> [WHAT NEEDS TO BE DONE]
From the entries below, report how many lines contain the string "ending". Give only that number.

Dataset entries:

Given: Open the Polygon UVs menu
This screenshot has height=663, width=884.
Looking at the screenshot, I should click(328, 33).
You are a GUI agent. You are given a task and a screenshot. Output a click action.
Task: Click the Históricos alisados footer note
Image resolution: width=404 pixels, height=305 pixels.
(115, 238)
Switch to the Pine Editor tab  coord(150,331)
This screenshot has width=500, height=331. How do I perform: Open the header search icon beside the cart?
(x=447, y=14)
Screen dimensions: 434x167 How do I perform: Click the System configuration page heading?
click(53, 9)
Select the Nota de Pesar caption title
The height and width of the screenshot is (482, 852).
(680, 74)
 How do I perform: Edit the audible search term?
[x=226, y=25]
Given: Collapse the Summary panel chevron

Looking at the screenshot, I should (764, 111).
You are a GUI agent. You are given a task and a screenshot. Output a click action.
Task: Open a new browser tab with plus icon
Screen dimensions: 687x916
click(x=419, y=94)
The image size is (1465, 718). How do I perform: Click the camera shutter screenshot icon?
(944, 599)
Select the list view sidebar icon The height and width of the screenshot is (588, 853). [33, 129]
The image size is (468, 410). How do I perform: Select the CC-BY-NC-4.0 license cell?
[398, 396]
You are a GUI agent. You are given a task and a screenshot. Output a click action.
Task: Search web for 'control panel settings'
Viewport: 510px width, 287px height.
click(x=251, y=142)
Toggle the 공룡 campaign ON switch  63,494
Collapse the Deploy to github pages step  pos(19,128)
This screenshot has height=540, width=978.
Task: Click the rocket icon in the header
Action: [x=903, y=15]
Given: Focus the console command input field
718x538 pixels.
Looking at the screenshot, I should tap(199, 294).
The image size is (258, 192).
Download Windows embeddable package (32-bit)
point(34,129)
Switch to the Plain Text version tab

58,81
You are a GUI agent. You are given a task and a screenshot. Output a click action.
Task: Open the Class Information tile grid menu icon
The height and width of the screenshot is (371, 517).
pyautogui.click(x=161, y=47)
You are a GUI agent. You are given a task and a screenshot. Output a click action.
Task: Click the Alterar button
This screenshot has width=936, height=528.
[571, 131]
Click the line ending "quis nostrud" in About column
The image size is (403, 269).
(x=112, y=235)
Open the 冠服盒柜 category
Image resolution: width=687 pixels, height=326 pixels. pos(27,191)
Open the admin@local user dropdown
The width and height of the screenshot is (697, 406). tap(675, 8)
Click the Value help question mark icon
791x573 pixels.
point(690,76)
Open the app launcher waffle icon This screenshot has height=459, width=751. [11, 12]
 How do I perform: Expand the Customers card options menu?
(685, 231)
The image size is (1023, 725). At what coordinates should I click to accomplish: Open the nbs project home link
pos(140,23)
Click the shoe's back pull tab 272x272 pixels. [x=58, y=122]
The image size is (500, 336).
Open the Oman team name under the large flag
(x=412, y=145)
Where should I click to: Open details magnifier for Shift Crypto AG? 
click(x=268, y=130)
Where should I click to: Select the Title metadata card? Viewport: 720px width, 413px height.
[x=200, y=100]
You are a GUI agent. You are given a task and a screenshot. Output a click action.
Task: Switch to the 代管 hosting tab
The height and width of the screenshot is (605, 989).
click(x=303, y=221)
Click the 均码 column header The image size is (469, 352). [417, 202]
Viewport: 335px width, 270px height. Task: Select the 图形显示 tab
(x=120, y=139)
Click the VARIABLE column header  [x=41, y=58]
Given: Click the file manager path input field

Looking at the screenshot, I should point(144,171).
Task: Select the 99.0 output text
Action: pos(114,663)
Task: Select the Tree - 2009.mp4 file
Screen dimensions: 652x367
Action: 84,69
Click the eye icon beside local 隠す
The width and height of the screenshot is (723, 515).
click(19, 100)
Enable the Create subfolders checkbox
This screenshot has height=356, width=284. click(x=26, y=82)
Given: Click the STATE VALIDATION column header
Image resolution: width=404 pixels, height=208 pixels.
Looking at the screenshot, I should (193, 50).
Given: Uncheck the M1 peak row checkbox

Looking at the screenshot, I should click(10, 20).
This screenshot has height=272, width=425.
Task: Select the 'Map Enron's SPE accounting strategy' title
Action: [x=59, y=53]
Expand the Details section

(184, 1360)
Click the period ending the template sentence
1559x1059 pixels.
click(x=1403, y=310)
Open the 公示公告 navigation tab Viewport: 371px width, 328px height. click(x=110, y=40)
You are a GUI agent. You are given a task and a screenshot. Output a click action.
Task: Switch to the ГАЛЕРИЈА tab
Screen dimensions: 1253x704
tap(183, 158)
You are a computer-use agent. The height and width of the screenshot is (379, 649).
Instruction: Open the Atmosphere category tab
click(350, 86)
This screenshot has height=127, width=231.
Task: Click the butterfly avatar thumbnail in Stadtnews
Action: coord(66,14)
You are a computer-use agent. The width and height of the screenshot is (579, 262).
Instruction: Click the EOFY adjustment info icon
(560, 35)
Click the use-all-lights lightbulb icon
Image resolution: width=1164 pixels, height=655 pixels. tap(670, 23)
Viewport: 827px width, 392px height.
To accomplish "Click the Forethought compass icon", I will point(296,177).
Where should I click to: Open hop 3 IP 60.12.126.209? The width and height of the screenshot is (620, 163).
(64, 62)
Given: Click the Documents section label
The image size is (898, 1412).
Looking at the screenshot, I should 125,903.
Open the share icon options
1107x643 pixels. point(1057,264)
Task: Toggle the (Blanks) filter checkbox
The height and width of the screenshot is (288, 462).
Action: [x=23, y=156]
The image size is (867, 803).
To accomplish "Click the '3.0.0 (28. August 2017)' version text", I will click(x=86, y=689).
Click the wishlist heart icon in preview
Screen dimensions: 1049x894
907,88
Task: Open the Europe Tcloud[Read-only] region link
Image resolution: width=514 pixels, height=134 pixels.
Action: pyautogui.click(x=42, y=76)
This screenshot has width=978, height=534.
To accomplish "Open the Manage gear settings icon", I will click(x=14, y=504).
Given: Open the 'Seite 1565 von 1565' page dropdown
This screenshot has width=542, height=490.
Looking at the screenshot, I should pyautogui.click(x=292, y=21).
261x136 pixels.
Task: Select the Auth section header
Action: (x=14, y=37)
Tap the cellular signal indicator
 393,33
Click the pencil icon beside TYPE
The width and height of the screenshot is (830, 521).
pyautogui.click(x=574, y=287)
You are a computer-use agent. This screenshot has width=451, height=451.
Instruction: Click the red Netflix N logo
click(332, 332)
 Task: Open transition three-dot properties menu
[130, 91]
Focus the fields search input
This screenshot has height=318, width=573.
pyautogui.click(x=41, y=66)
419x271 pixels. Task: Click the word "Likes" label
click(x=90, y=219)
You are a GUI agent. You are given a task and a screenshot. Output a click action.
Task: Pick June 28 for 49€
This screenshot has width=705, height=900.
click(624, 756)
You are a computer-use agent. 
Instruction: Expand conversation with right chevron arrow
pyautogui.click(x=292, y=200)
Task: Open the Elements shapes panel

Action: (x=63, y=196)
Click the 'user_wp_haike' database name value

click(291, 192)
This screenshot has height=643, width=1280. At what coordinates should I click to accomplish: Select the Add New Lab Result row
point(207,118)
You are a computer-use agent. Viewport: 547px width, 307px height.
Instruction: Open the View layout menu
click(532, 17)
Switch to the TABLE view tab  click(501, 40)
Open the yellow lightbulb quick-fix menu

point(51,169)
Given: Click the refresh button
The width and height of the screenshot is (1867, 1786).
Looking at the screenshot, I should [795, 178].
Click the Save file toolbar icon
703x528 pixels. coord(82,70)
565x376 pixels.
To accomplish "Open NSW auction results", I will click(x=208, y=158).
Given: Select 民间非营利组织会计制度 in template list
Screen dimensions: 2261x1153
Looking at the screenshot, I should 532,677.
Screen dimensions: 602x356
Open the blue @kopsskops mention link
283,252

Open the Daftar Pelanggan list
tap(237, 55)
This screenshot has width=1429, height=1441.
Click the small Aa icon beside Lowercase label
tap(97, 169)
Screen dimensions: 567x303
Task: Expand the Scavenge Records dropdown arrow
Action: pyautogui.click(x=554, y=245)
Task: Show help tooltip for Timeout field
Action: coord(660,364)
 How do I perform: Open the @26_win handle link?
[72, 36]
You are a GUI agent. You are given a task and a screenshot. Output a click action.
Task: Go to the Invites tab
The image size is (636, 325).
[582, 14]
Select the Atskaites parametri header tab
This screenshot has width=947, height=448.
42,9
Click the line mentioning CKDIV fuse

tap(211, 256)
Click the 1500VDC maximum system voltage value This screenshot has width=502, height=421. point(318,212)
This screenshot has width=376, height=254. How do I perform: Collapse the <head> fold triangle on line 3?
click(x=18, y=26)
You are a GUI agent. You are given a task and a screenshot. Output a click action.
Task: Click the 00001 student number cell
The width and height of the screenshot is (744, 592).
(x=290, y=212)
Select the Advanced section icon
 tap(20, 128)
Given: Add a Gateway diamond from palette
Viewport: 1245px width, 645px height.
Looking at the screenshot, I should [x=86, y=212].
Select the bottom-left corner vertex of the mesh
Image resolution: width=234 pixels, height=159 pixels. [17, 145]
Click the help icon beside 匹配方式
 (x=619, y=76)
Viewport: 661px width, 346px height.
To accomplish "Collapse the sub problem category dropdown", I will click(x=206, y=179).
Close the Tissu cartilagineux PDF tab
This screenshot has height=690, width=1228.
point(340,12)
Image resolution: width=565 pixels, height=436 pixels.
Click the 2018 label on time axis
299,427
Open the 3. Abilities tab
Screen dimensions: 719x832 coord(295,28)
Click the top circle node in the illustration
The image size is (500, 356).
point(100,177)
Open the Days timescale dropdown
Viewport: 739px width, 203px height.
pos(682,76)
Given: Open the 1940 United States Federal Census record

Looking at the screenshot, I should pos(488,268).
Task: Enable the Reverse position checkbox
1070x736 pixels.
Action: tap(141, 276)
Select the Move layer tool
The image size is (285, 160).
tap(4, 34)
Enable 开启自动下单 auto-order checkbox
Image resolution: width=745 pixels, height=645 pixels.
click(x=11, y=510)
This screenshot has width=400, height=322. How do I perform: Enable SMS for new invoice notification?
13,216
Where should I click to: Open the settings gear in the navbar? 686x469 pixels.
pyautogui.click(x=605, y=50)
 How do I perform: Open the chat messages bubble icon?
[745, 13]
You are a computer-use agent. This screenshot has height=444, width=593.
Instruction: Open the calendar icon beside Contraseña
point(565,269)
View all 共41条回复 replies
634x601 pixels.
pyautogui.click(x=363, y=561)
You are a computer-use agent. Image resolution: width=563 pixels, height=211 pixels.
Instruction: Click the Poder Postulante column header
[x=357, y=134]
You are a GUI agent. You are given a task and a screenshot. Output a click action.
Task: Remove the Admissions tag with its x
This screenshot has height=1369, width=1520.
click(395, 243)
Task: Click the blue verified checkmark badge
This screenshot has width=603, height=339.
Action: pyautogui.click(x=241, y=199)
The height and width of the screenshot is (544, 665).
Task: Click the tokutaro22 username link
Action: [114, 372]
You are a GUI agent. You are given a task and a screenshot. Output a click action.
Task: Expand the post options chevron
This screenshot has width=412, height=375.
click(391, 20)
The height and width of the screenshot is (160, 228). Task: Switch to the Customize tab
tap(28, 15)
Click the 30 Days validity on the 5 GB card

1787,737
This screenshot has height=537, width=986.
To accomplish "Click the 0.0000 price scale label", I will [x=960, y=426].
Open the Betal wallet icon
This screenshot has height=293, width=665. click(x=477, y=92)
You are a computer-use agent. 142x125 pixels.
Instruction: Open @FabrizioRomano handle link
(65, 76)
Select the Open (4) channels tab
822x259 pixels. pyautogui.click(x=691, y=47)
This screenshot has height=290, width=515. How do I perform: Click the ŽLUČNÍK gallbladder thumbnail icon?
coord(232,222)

> [SOLUTION FOR THIS TASK]
2